Mozjoukine24 October 2019
Warning: Spoilers
It looks like its time to sock it to the former Soviet Union in movies. This is the big subject for the new Kazakhstan cinema and here it's the infamies of the GDR however Bernd Böhlich' s "Und der Zukunft zugewandt / Sealed Lips" is showing us something subtly different from what we've seen before.

We kick off with a ragged prisoner going over the wire in a gulag as searchlights rake the scruffy ground. Guards open fire. Falsh forward and a stern looking Alexandria Maria is dismissing a call from a friend saying she told her so as the Berlin wall comes down. No surprises so far.

However in her 1952 native Germany, an officer in the Ministry of Propoganda and Innovation one of the officers has reviewed her case and realised that a great injustice has been done here and her two women colleagues. Against the advise of his bureaucrat dad he has the trio repatriated ("Pack thirty kilos and leave your work clothes") and brought back. Turns out she was one of a 1930's group of leftist artists who Stalin put in front of a firing squad.

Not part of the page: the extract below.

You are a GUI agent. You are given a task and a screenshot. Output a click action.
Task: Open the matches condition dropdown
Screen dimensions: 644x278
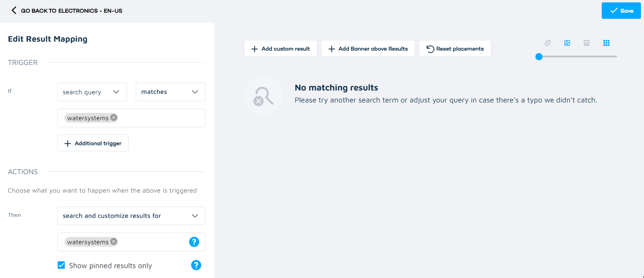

They ut her fevered daughter into a children's ward and appoint her to a new People's Theatre with a backcloth of Marx, Engels, Lenin and Stalin on the stage and put her to mounting a children's drama on the theme of the Collectivization Conference Ulbrecht is hosting. The only condition is that the women sign a statement that they have been off working in Russia because this is not the moment to admit Russian courts hand down the wrong judgement.

Things are going nicely for Lara. Her daughter is in school while Lara makes it with the Pediatrician. However Stalin dies at the point where one of the survivor women gets into a half bottle of rough red and blabs to the doctor. He queries the matter with the bureaucrat who accuses Lara of breaking her signed agreement. She packs the kid off to her own mother in the country who only half knows the truth ("Do they have no stamps in Russia") before the man in the long over coat flashes his badge and our heroine finds her self in a cell where she can't lie down or sit on the bed before nightfall.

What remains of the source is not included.